Converting data to tskit format#
Note
The examples in this vignette involve population objects with no ancestry. This is intentional, as it keeps the execution times to a minimum while still illustrating the concepts.
Show code cell source
import demes
import fwdpy11
At the end of a simulation, fwdpy11.DiploidPopulation.dump_tables_to_tskit() will generate a tskit.TreeSequence object.
This object can be saved to a file using tskit.TreeSequence.dump(), resulting in a “trees file”.
Saving data in tskit’s format gives you access to a huge array of methods for downstream analysis of your simulated data.

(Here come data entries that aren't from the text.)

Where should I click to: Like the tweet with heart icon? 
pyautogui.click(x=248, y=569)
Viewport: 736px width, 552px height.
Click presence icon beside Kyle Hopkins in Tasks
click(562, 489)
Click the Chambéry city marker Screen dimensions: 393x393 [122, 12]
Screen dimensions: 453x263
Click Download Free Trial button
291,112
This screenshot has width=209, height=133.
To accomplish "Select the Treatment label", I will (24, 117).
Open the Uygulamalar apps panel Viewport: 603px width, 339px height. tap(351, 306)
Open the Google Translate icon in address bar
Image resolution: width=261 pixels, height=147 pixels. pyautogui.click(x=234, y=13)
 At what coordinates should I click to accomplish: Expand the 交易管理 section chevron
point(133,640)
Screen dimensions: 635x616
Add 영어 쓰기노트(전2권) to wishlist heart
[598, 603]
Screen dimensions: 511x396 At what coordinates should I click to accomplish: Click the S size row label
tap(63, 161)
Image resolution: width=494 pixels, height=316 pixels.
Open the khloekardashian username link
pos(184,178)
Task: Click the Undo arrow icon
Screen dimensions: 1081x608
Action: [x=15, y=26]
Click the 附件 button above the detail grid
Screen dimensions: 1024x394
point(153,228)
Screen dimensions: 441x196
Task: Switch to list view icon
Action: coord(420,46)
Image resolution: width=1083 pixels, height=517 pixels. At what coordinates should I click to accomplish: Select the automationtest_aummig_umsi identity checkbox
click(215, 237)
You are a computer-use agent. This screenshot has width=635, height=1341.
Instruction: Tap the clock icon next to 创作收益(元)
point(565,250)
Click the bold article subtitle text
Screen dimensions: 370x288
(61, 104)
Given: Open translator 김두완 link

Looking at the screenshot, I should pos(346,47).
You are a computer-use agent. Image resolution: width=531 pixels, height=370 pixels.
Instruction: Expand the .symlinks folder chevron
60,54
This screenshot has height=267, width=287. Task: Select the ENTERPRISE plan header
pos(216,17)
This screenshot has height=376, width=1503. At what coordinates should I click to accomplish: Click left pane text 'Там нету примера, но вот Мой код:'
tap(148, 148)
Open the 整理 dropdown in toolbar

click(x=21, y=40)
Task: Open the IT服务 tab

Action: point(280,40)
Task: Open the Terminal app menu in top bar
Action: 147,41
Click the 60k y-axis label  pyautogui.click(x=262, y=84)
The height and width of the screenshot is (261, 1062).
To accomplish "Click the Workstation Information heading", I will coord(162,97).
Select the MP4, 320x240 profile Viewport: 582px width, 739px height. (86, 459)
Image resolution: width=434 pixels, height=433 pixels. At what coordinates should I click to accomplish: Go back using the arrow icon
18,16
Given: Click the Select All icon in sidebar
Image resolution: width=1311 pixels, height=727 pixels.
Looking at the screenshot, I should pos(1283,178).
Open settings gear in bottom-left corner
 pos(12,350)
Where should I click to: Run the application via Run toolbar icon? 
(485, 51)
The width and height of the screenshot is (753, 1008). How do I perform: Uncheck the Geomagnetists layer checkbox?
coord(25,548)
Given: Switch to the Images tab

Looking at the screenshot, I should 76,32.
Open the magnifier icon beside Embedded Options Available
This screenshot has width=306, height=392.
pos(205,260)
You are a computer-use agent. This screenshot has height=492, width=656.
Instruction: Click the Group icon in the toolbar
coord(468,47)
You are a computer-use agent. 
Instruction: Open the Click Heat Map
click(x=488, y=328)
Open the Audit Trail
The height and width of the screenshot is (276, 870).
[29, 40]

See the tskit docs for much more on what you can do.
Much of what you need is found in the docs for tskit.TreeSequence.
What happens when we call fwdpy11.DiploidPopulation.dump_tables_to_tskit()?
All tables are converted from
fwdpy11format totskitformat in atskit.TableCollection.For individuals, populations, and mutations, row-level metadata are encoded. The next vignette covers how to interact with this information.
Optionally, top-level metadata are encoded, which is controlled by keyword arguments to
fwdpy11.DiploidPopulation.dump_tables_to_tskit().
Obtaining a tskit tree sequence#
pop = fwdpy11.DiploidPopulation(1000, 1.0)
By default, export to tskit returns a tskit.TreeSequence:
ts = pop.dump_tables_to_tskit()
type(ts)
tskit.trees.TreeSequence
In general, we want this type in order to dump straight to a file:
# not executed
ts.dump("treefile.trees")
We can also do a lot of analysis using this type.
However, certain tasks would be easier if this type knew about the metadata generated by fwdpy11.
Metadata#
The tskit data model includes metadata.
Metadata means anything not strictly needed for operations on trees/tree sequences.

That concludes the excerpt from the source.